We are all trying to lever up standards and deal with the inequalities, as the right hon. Gentleman has mentioned. There are plans, proposals, new initiatives and new ideas, and some of those are demonstrated in London. I hope some of the practices involved, particularly the new ones, will take those opportunities to do something different where they are and try to meet the challenges that they face.

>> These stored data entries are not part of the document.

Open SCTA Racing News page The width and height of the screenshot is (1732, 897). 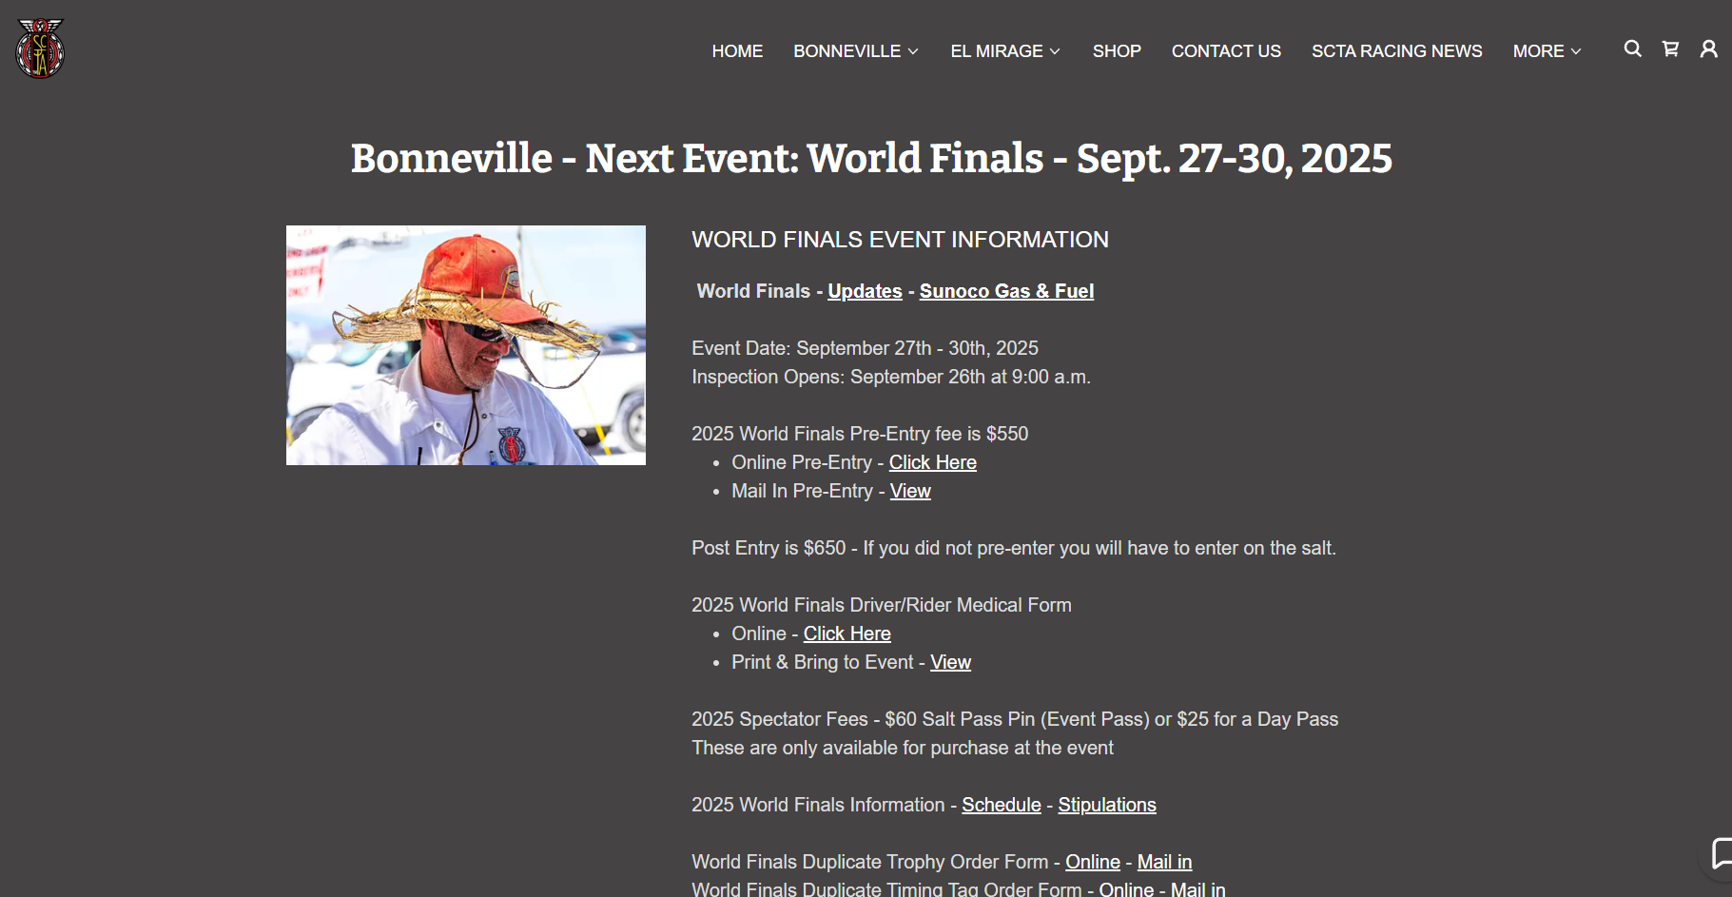(1396, 51)
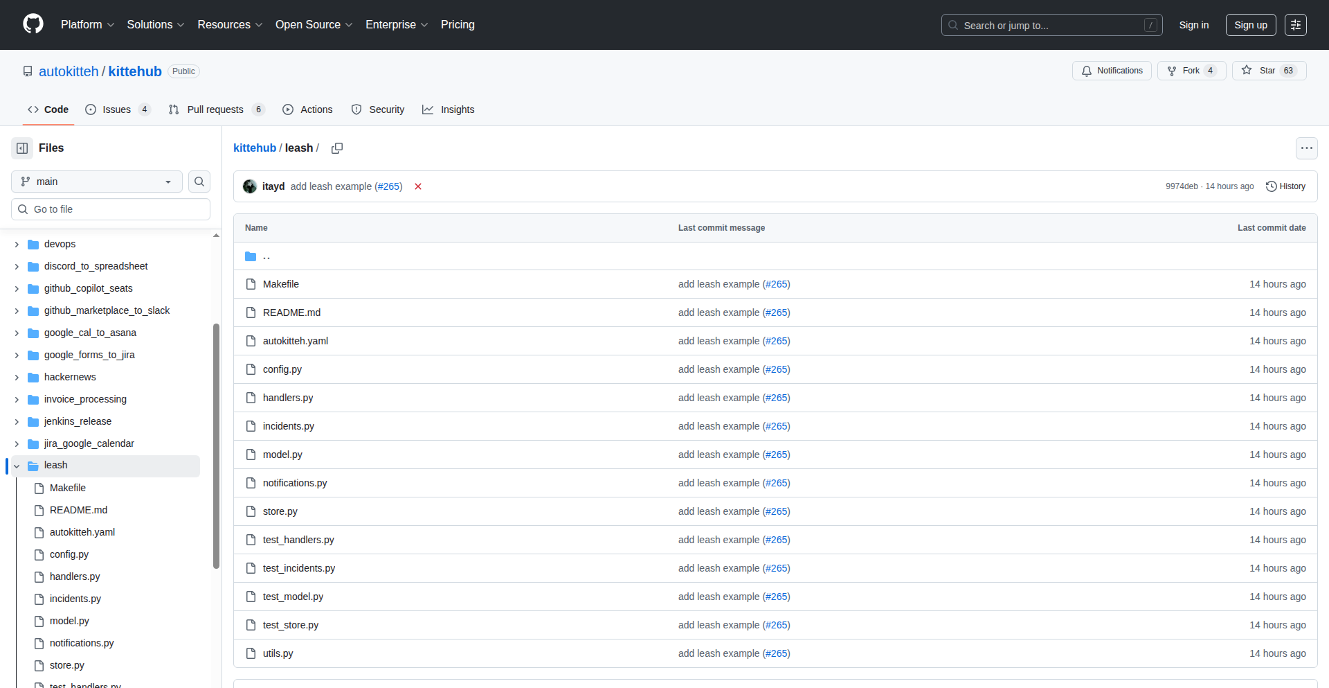Click the GitHub logo icon

pyautogui.click(x=33, y=24)
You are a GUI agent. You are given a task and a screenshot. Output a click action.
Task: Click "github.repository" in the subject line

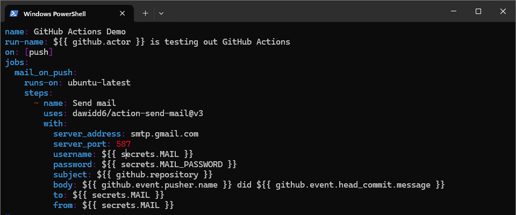click(154, 174)
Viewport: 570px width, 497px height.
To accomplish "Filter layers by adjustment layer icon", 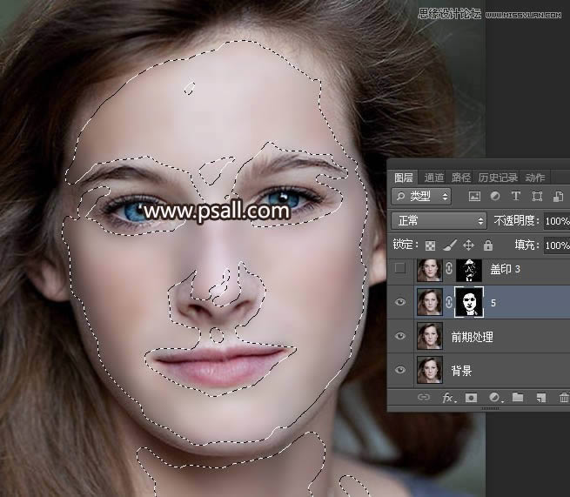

To conclude, as well as the investment in primary care that I have detailed, a number of approaches are making a difference to access to GP services: longer opening hours, to increase the sense of access; better use of telecare and health apps, which are really working and beginning to have an impact on populations that are much more used than some others to using such things; and more innovative ways to access services by video call, email or telephone. Schemes are integrating services in order to offer a single point of contact to co-ordinate patient services across health and social care. Some 2,500 practices have taken part in the access fund schemes, covering more than 18 million patients, so a third of the country will have benefited from improved access to primary care by March 2016. We want to continue to roll out such initiatives to 2020, investing in primary care and making sure that investment is made in the areas where most work is needed. It is clear from what the right hon. Gentleman said that Haringey is right up there.
I will ask exactly that. I do not doubt that it is doing that already. Clearly, the right hon. Gentleman needs to be reassured, and we shall do so.
Order.
Motion lapsed (Standing Order No. 10(6)).